## EXERCISE BRIEF
Retype precisely the section of the data that starts at the line containing "This screenshot has height=810, width=999." and runs to its final line, ends included.
+---+
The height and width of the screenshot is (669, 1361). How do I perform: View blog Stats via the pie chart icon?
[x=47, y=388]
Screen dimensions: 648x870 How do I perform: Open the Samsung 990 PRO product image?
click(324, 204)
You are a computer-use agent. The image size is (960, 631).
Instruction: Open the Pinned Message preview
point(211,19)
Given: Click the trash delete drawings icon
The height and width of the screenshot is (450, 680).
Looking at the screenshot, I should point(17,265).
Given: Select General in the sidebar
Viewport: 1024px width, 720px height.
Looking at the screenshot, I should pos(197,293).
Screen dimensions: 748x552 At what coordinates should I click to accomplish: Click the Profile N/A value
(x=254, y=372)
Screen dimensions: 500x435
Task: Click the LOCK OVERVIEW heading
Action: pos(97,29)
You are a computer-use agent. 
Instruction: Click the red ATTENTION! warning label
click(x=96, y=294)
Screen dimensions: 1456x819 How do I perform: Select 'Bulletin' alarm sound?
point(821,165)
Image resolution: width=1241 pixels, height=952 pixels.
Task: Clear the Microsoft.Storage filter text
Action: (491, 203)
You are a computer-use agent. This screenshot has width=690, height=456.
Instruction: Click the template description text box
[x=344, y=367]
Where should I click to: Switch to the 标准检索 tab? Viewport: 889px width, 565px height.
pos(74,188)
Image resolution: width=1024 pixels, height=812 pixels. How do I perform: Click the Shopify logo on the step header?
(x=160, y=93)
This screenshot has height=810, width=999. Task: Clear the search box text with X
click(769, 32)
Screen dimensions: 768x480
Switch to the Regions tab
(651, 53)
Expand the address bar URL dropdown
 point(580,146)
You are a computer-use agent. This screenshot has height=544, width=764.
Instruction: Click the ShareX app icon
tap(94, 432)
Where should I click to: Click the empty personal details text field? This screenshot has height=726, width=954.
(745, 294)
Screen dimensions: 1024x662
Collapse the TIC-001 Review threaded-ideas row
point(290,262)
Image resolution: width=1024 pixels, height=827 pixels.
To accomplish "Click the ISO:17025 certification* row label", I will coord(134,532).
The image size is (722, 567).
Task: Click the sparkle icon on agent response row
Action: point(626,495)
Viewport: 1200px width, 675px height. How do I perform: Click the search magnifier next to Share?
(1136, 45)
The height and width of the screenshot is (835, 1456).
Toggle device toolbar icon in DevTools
+---+
## TASK RESULT
This screenshot has height=810, width=999. Task: Clear the search box text with X
click(769, 32)
Screen dimensions: 768x480
Switch to the Regions tab
(651, 53)
Expand the address bar URL dropdown
 point(580,146)
You are a computer-use agent. This screenshot has height=544, width=764.
Instruction: Click the ShareX app icon
tap(94, 432)
Where should I click to: Click the empty personal details text field? This screenshot has height=726, width=954.
(745, 294)
Screen dimensions: 1024x662
Collapse the TIC-001 Review threaded-ideas row
point(290,262)
Image resolution: width=1024 pixels, height=827 pixels.
To accomplish "Click the ISO:17025 certification* row label", I will coord(134,532).
The image size is (722, 567).
Task: Click the sparkle icon on agent response row
Action: point(626,495)
Viewport: 1200px width, 675px height. How do I perform: Click the search magnifier next to Share?
(1136, 45)
The height and width of the screenshot is (835, 1456).
Toggle device toolbar icon in DevTools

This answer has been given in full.